Frustration Begets Dihydrogen Cleavage

Phosphines and boranes very much like to form Lewis acid-base adducts, but bulky substituent groups can sometimes get in the way and prevent close encounters. Such "frustrated" Lewis pairs, nonetheless, have been shown to facilitate chemical transformations, such as cleaving H₂ under mild conditions. A theoretical study led by Imre Pápai and Tibor Soós at the Chemical Research Center of the Hungarian Academy of Science, Budapest, now illustrates a possible mechanism for how such metal-free H₂ activation might take place (Angew. Chem. Int. Ed. 2008, 47, 2435). The researchers demonstrated that (tert-butyl)₃P and B(C₆F₅)₃ form a flexible, weakly bound complex through C–H···F hydrogen bonds and transient dipole interactions.

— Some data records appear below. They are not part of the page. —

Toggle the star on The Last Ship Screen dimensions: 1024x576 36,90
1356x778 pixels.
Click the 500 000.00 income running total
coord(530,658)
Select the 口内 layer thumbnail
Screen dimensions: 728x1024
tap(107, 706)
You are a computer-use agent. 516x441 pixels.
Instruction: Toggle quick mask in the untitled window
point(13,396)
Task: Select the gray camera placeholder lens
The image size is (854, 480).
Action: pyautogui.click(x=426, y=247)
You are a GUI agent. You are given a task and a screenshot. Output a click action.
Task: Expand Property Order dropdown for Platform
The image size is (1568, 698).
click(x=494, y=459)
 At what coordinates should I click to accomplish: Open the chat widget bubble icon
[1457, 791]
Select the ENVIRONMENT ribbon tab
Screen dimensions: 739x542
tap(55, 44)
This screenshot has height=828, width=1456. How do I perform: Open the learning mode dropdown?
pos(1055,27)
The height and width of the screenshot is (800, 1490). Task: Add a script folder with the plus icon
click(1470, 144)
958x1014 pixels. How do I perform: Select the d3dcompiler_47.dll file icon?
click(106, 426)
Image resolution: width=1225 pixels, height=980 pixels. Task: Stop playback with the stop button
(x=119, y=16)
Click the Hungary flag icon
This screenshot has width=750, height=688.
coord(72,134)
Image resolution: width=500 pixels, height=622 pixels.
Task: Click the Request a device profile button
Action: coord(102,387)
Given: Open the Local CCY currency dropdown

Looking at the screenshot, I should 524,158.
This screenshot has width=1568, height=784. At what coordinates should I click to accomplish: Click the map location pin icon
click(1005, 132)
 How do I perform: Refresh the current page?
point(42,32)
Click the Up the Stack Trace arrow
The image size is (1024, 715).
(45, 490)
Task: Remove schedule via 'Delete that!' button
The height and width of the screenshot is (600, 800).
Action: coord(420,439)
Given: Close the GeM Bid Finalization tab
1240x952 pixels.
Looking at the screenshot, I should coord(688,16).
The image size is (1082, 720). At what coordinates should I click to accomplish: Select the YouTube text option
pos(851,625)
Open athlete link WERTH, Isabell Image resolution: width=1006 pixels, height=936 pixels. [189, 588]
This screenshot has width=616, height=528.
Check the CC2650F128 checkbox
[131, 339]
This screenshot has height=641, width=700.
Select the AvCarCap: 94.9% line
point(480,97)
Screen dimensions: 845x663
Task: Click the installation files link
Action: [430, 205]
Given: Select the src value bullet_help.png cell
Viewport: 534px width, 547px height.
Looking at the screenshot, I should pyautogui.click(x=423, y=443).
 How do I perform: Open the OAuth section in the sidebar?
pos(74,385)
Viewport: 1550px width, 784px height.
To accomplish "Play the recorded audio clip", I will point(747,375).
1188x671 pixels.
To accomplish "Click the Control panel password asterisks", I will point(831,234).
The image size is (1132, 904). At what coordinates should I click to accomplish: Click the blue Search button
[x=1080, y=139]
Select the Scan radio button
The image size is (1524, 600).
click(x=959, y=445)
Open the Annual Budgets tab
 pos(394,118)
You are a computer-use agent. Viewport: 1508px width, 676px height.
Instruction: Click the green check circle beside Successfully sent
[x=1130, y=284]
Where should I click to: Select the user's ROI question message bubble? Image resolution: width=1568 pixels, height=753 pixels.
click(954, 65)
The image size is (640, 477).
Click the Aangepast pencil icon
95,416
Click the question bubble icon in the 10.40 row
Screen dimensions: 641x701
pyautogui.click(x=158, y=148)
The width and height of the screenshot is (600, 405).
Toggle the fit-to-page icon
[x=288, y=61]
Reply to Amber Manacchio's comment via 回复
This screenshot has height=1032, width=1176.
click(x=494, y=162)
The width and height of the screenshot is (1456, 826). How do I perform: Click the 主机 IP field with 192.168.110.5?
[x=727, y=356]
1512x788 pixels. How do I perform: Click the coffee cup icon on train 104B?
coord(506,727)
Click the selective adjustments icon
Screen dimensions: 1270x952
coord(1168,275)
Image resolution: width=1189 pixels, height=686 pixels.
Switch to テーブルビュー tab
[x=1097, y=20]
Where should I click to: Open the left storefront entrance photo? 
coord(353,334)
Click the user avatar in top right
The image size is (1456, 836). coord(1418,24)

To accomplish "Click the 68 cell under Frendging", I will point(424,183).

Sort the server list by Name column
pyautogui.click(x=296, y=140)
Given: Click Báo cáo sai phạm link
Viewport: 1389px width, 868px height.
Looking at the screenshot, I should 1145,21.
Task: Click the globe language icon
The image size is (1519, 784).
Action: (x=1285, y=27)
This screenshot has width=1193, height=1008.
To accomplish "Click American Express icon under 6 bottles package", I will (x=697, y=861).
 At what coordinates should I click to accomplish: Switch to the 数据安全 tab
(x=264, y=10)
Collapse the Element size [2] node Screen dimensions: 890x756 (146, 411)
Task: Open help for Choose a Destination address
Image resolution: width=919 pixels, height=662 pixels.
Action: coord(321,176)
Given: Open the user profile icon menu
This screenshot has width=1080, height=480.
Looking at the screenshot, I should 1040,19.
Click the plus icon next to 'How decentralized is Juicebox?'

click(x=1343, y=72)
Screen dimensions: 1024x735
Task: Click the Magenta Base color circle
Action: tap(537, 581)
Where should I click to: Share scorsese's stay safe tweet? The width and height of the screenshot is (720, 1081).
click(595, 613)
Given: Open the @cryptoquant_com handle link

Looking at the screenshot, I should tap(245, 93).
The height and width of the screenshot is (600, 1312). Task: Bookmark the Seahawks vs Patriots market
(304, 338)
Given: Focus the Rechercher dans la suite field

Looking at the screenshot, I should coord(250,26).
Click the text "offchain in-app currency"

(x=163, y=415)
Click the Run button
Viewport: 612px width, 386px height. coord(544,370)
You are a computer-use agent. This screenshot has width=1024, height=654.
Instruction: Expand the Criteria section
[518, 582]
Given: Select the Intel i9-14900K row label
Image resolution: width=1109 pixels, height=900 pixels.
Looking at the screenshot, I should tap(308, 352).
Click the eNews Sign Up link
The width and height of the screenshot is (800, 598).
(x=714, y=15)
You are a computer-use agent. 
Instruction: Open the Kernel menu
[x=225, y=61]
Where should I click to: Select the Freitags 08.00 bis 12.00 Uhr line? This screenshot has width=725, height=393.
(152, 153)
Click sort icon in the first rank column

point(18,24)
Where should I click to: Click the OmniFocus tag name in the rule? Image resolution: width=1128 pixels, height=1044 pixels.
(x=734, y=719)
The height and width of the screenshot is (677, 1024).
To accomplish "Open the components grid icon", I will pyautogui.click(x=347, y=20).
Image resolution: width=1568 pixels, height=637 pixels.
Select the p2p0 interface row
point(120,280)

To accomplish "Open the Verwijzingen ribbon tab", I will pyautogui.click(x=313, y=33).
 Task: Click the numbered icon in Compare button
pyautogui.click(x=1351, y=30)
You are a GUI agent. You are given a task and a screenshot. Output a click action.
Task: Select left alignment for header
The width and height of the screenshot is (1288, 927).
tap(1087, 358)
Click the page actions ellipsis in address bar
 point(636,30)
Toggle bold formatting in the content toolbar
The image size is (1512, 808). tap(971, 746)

An H₂ molecule may then enter into the phosphine-borane adduct as shown (P is magenta, B is aqua, H is white). As H₂ interacts with the phosphorus and boron centers, it becomes polarized such that the electron density shifts away from phosphorus and toward boron. This partial electron transfer weakens the H–H bond, which finally dissociates to form [(tert-butyl)₃PH][HB(C₆F₅)₃]. The frustrated phosphine-borane complex, although weakly bound, is a strained system that lowers the activation energy for H₂ cleavage, the authors conclude.